This principle worked well due to two main political conditions. First, there was a significant measure of strategic uncertainty in East Asia. The US's political and military commitment to the region became unclear beginning in the early 1990s.

The uncertainty was driven by the 1992 collapse of the Soviet Union, Washington's failure to bail out the region's economies after the 1997-98 Asian financial crisis and the post-9/11 wars in Afghanistan and Iraq that led the US to focus more on the Middle East.

In this context, ASEAN has been a useful framework to help fill Southeast Asia's power vacuum. In addition, ASEAN became a forum for shaping the region's political outlook instead of only balancing and counterbalancing political power among member states.

Second, the Sino-Japanese political rivalry in East Asia created a better stage for "ASEAN Centrality". Because it would be difficult for either China or Japan to lead without creating regional blocs, ASEAN could utilize this rivalry to lead East Asian multilateralism.

With the establishment of ASEAN+3, Japan, the existing great economic power in Asia, and China, the potential future economic leader in the region and beyond, often had political disputes over the development of economic, political, and security multilateral frameworks.

The 2005 establishment of the EAS was a case in point. China strongly supported Malaysia's initiative to create a strong political regional framework through EAS by including only ASEAN+3 member states. On the other hand, Japan vigorously backed Indonesia's separate initiative to include other democratic states such as Australia, India, and New Zealand. As such, the region's great powers evaded direct confrontation by positioning ASEAN in the middle.

Strategic middleman
"ASEAN Centrality" functions with the understanding that there are certain political tensions among regional powers.

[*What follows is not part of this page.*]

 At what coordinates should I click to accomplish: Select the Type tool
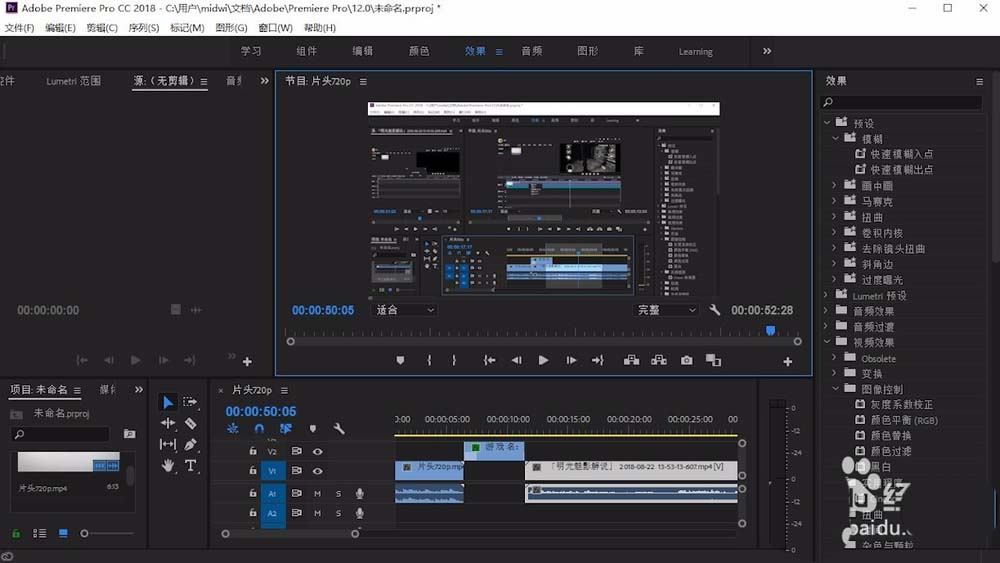pyautogui.click(x=190, y=465)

In this competitive state, gaining support from ASEAN's 10 members means regional powers can dramatically increase their political leverage over rivals, thus making ASEAN a subject of their interest and attention.

Nevertheless, this trend has gradually shifted. Regional powers are now overhauling their strategy from vying for the balance of influence to competing for the balance of power in the region. The East Asian security environment began to change in 2009 when China and other regional states intensified their territorial disputes with each other in the South China Sea.

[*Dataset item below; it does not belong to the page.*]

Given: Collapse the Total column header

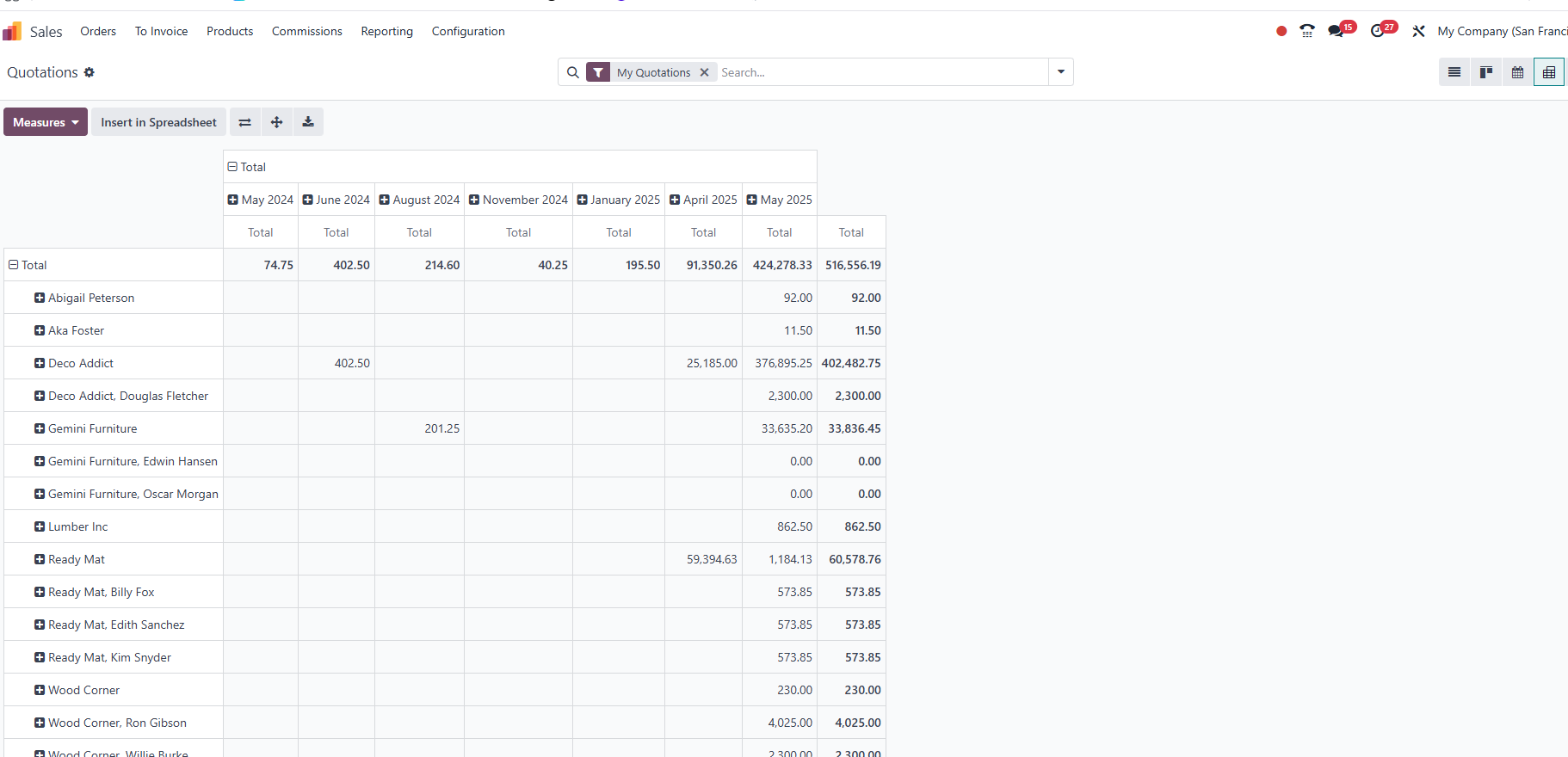Looking at the screenshot, I should [x=232, y=167].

This intensification was triggered at the international level with China's official claim to the entire South China Sea, as indicated in its controversial "nine dash line" map. Beijing submitted its expansive maritime claim to the United Nations on May 7, 2009.

That claim was made in response to a Malaysia-Vietnam joint submission on their sovereignty to certain South China Sea areas on May 6, 2009, a move which was highly criticized at the time by China and the Philippines. China's counter-claim also invited severe criticism from other Southeast Asian states, including Indonesia, Malaysia, the Philippines and Vietnam.

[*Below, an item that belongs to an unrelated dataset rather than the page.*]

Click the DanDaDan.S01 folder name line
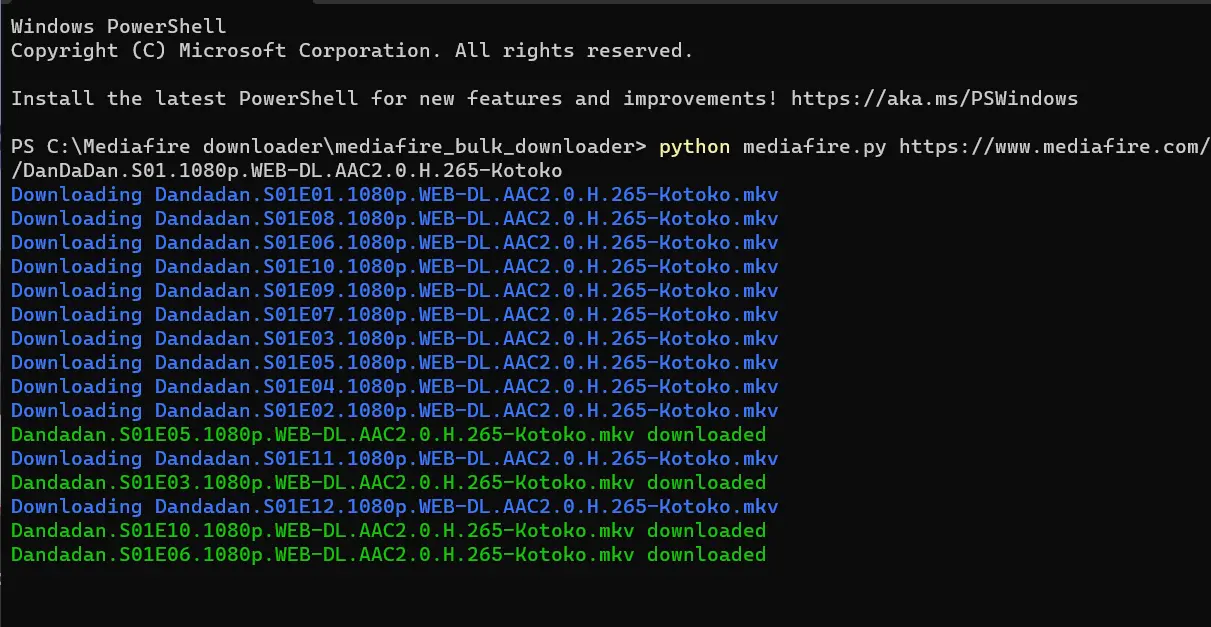 [x=287, y=171]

More recently, China and Japan have intensified their dispute over the contested Senkaku/Diaoyu islands. This began in September 2010 when a Chinese fishing boat collided with a Japanese Coast Guard vessel. The incident sparked nationalistic demonstrations in both China and Japan, further bilateral relations.

The confrontations are still ongoing and have heightened diplomatic and military tensions between China and other claimant states in both the East China Sea and South China Sea. Southeast Asian claimant states have recently shifted their defense doctrines and sought bilateral defense linkages with outside powers to counter China's perceived assertiveness.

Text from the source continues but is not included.